No entanto, a posição da maioria pode ser resultado de uma relutân­cia em admitir o medo - para os ou­tros e si mesmo. Com base nessa hi­pótese, psicólogos há quase 30 anos têm examinado os efeitos mentais e sociais causados por pensar na morte. Em mais de 200 experimen­tos, indivíduos foram instruídos a imaginar que estavam morrendo.

O primeiro estudo deste tipo foi conduzido nos EUA, com juí­zes participando de uma simula­ção em que teriam que determinar fiança para uma prostituta.

Em média, juízes que tinham sido instruídos, antes, a refletir sobre a mortalidade determina­ram fianças muito maiores (US$ 400) que os colegas que não par­ticiparam do exercício (US$ 50). Desde então, muitos outros efei­tos foram descobertos em outros grupos populacionais mais gerais em países diferentes.

Além de nos tornar mais puni­tivos, pensar na morte nos torna mais nacionalistas, mais precon­ceituosos e reforça atitudes paro­quiais. Os estudos mostram que sermos lembrados da morte re­forçam os laços com os grupos a que pertencemos, em detrimen­to das pessoas que são diferentes de nós. As lembranças também afetam nossas crenças políticas e religiosas.

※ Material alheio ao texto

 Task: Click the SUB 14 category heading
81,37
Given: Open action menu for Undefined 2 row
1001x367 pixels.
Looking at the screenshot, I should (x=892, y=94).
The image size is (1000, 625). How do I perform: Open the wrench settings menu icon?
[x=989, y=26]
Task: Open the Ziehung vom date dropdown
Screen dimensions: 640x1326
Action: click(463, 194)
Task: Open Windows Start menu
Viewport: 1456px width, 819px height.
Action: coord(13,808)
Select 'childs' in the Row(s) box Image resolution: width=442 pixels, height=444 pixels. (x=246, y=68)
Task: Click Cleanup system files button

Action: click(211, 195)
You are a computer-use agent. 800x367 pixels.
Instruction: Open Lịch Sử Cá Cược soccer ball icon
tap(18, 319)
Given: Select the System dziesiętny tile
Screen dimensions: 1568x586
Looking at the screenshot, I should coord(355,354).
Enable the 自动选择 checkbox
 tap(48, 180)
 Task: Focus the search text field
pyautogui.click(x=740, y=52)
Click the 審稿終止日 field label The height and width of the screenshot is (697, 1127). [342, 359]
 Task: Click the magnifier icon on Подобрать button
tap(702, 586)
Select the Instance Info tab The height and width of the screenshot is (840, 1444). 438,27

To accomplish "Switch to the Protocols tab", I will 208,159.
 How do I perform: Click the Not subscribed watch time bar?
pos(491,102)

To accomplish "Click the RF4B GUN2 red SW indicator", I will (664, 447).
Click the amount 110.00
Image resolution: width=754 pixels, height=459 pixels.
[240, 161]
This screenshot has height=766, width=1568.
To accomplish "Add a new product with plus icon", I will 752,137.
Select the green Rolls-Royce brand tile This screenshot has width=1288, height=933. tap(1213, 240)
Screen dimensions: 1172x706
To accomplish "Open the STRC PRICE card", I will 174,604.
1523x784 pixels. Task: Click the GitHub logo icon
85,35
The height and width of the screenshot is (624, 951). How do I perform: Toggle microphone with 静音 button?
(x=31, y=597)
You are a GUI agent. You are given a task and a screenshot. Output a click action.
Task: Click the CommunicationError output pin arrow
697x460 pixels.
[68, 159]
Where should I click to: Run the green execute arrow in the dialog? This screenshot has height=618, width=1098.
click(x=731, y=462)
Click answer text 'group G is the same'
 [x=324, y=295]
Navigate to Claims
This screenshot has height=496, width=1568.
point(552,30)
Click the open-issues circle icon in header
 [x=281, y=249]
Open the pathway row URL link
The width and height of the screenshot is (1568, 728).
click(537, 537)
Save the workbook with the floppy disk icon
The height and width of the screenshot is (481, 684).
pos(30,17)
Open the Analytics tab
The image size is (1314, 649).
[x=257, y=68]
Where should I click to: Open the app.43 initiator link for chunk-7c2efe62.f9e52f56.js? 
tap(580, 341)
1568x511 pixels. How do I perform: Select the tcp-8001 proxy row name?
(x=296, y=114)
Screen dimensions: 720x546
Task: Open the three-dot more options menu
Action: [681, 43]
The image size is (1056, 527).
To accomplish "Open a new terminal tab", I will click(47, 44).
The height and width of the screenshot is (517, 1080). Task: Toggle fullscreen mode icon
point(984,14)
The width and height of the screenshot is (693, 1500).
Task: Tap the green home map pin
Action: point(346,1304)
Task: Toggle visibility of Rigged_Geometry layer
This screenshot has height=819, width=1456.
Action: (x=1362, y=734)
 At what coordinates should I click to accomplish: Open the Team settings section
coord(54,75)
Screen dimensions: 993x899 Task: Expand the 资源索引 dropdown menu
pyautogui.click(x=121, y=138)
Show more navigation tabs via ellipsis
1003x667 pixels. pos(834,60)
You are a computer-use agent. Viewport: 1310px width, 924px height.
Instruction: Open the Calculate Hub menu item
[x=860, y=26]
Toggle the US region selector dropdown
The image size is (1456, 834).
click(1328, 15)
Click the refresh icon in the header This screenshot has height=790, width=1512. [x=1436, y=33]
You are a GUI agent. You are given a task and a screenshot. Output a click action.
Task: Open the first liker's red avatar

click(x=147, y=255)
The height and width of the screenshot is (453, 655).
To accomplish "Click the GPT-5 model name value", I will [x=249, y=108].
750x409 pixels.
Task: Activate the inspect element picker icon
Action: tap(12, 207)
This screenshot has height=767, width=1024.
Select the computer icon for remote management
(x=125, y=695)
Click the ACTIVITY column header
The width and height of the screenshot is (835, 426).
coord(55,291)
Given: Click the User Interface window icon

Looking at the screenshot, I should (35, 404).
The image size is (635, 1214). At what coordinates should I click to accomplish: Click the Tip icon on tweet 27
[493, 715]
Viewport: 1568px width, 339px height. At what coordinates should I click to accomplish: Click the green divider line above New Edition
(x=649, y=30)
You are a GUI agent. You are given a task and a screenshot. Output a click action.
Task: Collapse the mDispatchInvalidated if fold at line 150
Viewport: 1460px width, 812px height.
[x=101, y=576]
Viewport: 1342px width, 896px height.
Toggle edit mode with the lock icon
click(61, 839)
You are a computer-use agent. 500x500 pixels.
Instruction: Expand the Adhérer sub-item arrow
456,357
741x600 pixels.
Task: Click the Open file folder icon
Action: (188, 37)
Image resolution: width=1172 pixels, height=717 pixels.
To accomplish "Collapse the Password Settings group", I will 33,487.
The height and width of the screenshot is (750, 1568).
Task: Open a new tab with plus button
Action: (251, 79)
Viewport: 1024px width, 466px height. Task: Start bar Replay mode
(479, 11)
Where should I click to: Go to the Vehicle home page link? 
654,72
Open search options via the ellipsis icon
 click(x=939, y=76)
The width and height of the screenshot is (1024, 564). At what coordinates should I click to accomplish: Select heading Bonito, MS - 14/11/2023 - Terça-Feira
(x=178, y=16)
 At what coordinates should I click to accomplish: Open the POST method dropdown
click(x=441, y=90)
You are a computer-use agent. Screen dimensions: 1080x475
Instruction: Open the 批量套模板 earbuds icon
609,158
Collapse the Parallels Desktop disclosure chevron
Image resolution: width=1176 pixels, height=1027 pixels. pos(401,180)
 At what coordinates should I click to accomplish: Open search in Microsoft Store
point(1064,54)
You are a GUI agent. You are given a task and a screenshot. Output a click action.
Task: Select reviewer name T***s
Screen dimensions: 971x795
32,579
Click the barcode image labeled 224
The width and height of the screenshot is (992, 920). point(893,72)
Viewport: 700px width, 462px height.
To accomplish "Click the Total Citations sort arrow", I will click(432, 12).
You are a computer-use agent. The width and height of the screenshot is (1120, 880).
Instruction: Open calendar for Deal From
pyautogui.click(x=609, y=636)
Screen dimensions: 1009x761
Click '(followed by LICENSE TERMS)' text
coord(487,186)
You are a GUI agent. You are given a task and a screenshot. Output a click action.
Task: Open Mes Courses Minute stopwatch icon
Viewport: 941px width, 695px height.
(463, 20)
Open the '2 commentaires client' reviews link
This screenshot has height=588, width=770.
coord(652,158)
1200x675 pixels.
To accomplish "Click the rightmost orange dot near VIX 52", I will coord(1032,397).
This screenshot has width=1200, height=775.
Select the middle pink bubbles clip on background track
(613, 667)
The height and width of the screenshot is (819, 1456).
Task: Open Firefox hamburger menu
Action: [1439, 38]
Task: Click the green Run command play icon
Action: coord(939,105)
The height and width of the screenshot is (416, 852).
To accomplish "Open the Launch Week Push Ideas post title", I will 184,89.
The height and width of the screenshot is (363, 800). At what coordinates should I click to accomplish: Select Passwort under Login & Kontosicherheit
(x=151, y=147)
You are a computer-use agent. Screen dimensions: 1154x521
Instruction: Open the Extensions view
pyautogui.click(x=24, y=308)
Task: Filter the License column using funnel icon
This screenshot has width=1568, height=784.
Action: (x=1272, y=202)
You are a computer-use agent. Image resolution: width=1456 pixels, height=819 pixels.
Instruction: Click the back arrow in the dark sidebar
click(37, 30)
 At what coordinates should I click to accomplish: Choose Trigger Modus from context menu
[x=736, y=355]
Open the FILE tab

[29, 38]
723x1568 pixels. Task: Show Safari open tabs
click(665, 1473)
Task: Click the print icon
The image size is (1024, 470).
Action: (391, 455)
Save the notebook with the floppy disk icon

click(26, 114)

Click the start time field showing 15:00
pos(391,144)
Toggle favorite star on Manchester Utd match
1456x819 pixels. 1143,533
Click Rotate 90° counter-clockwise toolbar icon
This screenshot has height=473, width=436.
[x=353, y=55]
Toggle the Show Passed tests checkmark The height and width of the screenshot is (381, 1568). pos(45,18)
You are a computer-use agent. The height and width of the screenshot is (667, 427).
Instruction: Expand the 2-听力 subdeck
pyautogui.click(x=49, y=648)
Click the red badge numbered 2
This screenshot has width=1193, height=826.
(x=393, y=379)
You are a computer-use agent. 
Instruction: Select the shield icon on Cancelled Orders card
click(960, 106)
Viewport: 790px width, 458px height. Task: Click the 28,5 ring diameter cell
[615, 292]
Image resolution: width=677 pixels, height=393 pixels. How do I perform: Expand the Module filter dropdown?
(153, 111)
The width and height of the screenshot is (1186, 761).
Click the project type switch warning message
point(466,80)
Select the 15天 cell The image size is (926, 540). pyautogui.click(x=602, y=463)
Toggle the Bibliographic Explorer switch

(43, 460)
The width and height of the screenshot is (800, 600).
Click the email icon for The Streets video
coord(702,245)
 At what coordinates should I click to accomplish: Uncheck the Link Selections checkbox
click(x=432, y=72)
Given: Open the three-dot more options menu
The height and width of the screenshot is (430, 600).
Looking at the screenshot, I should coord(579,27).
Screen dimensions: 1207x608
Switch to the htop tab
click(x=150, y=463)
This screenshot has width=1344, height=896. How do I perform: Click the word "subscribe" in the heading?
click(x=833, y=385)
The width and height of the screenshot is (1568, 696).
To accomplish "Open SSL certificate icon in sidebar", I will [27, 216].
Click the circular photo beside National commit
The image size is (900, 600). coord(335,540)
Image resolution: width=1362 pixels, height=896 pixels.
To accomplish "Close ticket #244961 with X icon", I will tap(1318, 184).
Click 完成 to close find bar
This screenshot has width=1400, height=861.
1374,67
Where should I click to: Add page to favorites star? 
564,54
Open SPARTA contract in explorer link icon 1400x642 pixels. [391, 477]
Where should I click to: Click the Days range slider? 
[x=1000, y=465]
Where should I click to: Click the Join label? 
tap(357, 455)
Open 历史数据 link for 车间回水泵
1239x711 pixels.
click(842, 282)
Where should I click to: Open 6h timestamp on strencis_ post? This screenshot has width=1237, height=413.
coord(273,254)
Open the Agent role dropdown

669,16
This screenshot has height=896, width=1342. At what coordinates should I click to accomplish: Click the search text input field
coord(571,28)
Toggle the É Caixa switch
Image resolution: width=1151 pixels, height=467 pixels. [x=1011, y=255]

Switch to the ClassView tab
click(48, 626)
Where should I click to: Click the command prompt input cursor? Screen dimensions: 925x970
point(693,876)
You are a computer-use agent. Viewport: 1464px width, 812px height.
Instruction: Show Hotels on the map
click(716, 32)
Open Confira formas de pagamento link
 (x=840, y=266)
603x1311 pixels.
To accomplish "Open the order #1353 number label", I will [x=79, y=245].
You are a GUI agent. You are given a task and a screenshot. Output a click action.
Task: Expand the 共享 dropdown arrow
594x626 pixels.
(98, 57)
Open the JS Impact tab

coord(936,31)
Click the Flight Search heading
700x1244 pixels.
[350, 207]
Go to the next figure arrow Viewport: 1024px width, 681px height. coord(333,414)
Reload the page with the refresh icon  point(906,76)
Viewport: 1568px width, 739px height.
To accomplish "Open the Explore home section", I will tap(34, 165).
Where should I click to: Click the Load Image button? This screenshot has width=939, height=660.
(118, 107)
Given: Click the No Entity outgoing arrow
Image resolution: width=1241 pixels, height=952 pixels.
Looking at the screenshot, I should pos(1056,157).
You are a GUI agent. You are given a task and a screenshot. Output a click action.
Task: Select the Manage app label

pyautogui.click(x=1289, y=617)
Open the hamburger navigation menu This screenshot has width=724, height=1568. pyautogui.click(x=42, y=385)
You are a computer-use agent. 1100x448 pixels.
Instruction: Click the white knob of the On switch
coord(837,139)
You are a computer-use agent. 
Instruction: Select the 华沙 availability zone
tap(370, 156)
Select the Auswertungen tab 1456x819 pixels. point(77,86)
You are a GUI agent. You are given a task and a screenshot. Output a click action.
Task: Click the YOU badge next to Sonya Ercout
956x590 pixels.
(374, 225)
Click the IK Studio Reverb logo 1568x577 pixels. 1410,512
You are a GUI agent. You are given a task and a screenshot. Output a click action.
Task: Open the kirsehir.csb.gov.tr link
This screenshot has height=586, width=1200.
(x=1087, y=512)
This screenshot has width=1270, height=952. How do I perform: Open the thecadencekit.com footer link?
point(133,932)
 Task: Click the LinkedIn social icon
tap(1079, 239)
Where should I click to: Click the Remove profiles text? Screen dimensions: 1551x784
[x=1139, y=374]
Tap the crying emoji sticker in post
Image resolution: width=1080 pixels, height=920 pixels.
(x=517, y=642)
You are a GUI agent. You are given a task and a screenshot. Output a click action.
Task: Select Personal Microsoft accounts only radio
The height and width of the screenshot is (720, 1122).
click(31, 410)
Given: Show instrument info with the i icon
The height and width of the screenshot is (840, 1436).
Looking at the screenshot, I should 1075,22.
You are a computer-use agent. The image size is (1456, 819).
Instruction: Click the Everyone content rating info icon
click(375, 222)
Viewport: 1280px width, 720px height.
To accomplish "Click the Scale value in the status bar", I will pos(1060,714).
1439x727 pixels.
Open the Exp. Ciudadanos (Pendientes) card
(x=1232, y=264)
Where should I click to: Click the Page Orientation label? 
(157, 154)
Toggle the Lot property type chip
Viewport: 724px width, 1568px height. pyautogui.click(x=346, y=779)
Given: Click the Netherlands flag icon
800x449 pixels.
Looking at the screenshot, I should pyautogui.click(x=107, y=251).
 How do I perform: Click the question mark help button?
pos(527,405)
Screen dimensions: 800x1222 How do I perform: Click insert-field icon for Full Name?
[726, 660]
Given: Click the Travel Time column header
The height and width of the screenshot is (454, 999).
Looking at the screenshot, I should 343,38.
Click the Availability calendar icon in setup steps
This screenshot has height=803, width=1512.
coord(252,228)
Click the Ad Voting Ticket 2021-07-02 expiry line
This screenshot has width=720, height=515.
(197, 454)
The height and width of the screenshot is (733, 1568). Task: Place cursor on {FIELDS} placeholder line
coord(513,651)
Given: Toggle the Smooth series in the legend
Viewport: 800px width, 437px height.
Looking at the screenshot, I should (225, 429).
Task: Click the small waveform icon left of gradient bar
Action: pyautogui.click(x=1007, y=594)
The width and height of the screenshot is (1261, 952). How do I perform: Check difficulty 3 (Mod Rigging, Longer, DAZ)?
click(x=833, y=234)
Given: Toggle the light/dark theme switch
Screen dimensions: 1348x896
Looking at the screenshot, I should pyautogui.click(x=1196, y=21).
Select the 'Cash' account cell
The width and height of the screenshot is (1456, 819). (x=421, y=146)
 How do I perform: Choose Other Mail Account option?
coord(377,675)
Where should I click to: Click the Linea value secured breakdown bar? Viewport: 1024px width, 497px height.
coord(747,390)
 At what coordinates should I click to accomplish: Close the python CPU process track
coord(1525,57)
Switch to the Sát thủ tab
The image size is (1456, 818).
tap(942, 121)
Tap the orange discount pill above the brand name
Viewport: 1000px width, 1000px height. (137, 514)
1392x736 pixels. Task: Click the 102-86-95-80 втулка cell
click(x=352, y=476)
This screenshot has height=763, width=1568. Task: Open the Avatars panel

Por um lado, ficamos polarizados e mais fervorosos em convicções e fés. Mas os estudos também concluíram que pensar na morte também nos deixa mais inconscientemente religiosos, ain­da que de maneira sutil.

E quando a lembrança da mor­te é suficientemente poderosa, participantes tendem a endossar ideias e candidatos conservadores. Alguns pesquisadores, por exem­plo, apontam para a guinada dos EUA à direita após os ataques de 11 de setembro.

Mas por que a morte nos dei­xa mais punitivos, conservadores e religiosos? De acordo com estudio­sos, a lembrança da morte nos tenta a buscar a imortalidade. Muitas reli­giões oferecem isso, mas afiliações seculares, como países e grupos ét­nicos, acenam com uma imortali­dade bem mais simbólica.

Esse grupos e tradições são par­te do que somos e vivem mais do que nós. Defender nossas normais culturais pode impulsionar nossa sensação de pertencimento. Ser mais punitivo contra transgresso­res - como prostitutas - é uma con­sequência disso.

Pesquisadores também desco­briram que lembranças da morte alimentam nosso desejo por fama e por crianças, ambos comumente associados a uma imortalidade sim­bólica - queremos viver para sempre em nosso trabalho e DNA.

O que devemos pensar dos no­vos esforços para desmistificar a morte? É difícil dizer. Pensar mais na morte pode nos tornar mais pu­nitivos e preconceituosos, mas tais efeitos talvez ocorram justamente porque estamos desacostumados a pensar e falar sobre a morte.

Na terapia de exposição, pacien­tes são colocados próximos à fonte de sua ansiedade - um objeto, ani­mal, ou mesmo um a memória - para que seu medo seja reduzido. Da mesma maneira, uma maior dis­cussão sobre a morte pode nos ino­cular psicologicamente e nos deixar mais fortes diante da mortalidade.